What Is Plantar Fibromatosis?


 Plantar fibromatosis is a fibrotic tissue disorder or wound   healing disorder, which is non-cancerous and is characterized   by the presence of excess collagen or fibrotic tissue. The most common symptoms of plantar fibromatosis are firm nodular masses that can be felt just under the skin on the bottom of the foot and pain when standing or walking. Unlike the related condition Peyronie's disease, plantar fibromatosis nodules are not known to resolve on their own. Studies indicate that plantar fibromatosis is diagnosed most often in the middle-aged and elderly population, although it can affect people of all ages. It has been found that the incidence may be as high as 25% in the middle-aged and elderly population and that the condition affects men approximately 10 times more often than women**. Caucasians of northern European descents tend to be affected more than other ethnicities.


Plantar fibromatosis is a fibrotic tissue disorder of the plantar fascia that consists of excess collagen or fibrotic tissue. The excess collagen is commonly referred to as a fibroma. It is most commonly located in the arch of the foot in a tissue layer called the plantar aponeurosis. The two most common symptoms of plantar fibromatosis are firm nodules that can be felt just under the skin and pain that can be constant or increases when standing or walking. Plantar fibromas often increase in size and density over time but not indefinitely.

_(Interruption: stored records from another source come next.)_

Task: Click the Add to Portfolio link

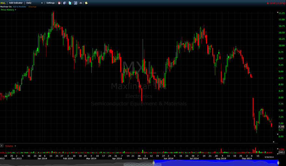Action: 20,7
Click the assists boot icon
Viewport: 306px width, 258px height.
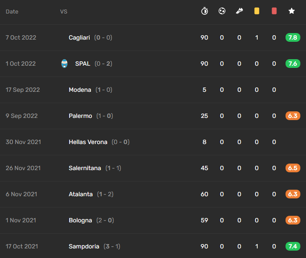click(239, 11)
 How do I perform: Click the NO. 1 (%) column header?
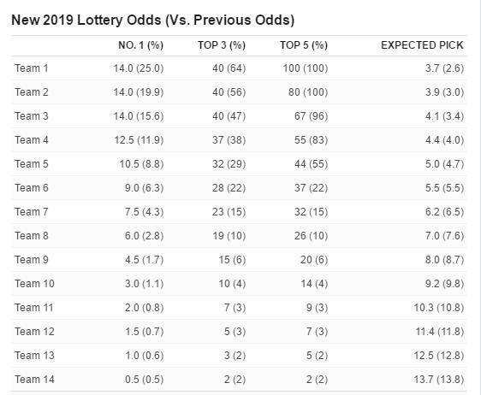141,45
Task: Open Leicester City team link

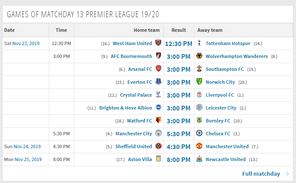Action: [221, 108]
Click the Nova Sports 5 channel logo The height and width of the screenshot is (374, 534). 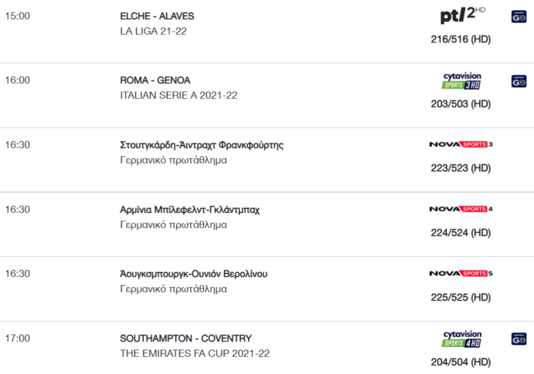click(x=461, y=273)
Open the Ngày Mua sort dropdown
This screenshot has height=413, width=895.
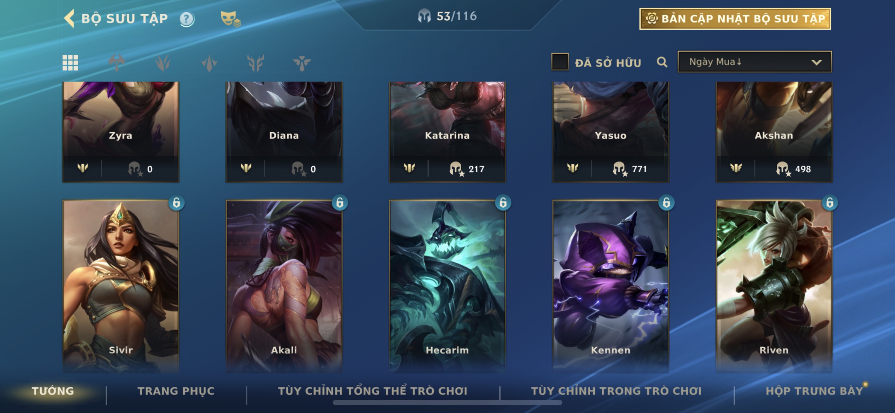[x=755, y=62]
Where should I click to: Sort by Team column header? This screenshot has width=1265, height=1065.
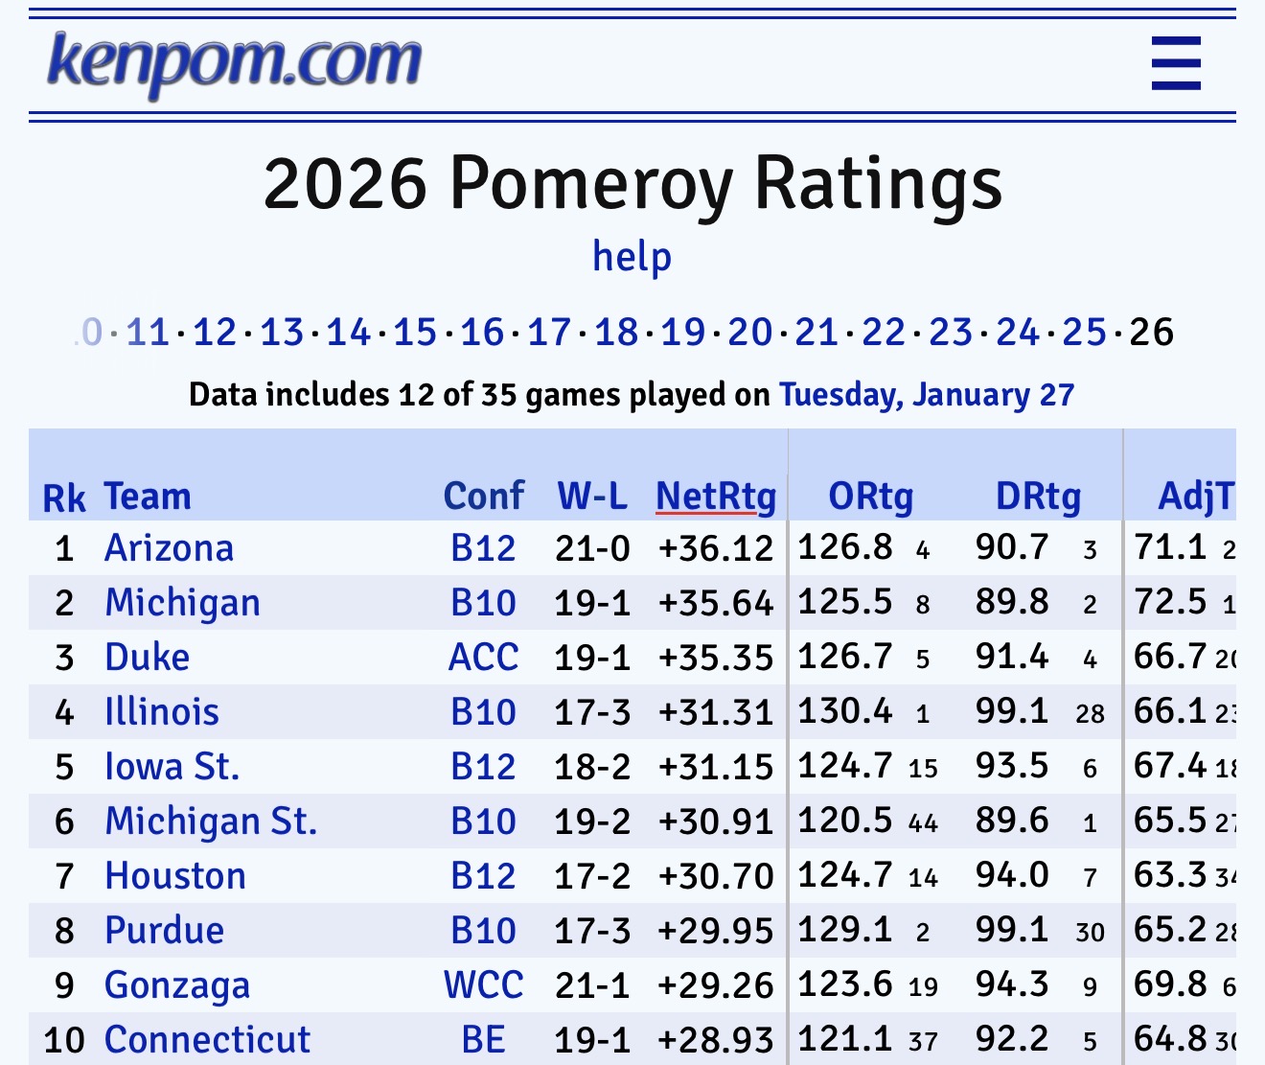pos(148,497)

Causes of Plantar Fibromatosis


An exact cause of plantar fibromatosis is unknown; however, there are some potential causes that most doctors agree may play a role in the condition.


Trauma to the plantar fascia is thought to be a primary cause of plantar fibromatosis. The trauma may be from a puncture through the bottom of the foot or from repetitive impact from activities such as running or climbing. It is also thought that thickening and tightening of the plantar fascia caused by plantar fasciitis may lead to tears in the tissue, causing plantar fibromas to occur.


Many patients may be genetically predisposed to fibrotic tissue disorders such as plantar fibromatosis. People of northern European descent appear to have a higher incidence of fibrotic diseases, while they rarely affect Asians. People with plantar fibromatosis may also have a parent or a close relative with the condition. The condition is also associated with Peyronie's disease and Dupuytren's disease. About 5% of patients with Dupuytren's disease also have plantar fibromatosis, and 3% of patients with Dupuytren's disease will have Peyronie's disease.

Medications/ Vitamins/ Supplements

Medications often used for treating high blood pressure that belong to the drug class known as beta adrenergic blocking agents (beta-blockers) have been reported to cause fibrotic tissue disorders. Anti-seizure medications such as phenytoin and certain supplements such as glucosamine/chondroitin and large doses of supplemental vitamin C may also promote the production of excess collagen.

Other Conditions

A higher rate of plantar fibromatosis has been found among patients with conditions such as chronic liver disease, diabetes, and seizure disorders**. While these conditions may not be a direct cause of the condition, it may indicate the impact these conditions or medications used to treat them have on wound healing. Long-term alcohol abuse has also been associated with the condition.

*Lee TH, Wapner KL, Hecht PJ. Current concepts review: plantar fibromatosis. J Bone Joint Surg (Br) 1993;75:1080–4.
**Plantar Fibromatosis. 26 Jan. 2007. EMedicine. 12 Jun. 2007. http://www.emedicine.com/derm/topic874.htm

Treatment Options

Many different treatments for plantar fibromatosis have been used and can be divided into two major categories, invasive and noninvasive.

Invasive treatments include:

  • Corticosteroid injections into the fibroma
  • Surgery - Surgery is currently the most common treatment for plantar fibromatosis. There are two common procedures. One involves the removal of the fibroma only which results in a high recurrence rate and the second involves the complete removal of the plantar fascia which has a long recovery time and can lead to other podiatric problems.

Non-invasive options include:

  • Transdermal Verapamil 15% Gel
  • Stretching
  • Orthotics
  • Padding
  • Physical therapy

Most doctors agree that a non-invasive approach to treating plantar fibromatosis should be considered first given the high rate of recurrence from surgery. Invasive treatments and surgery are usually reserved for the most severe cases.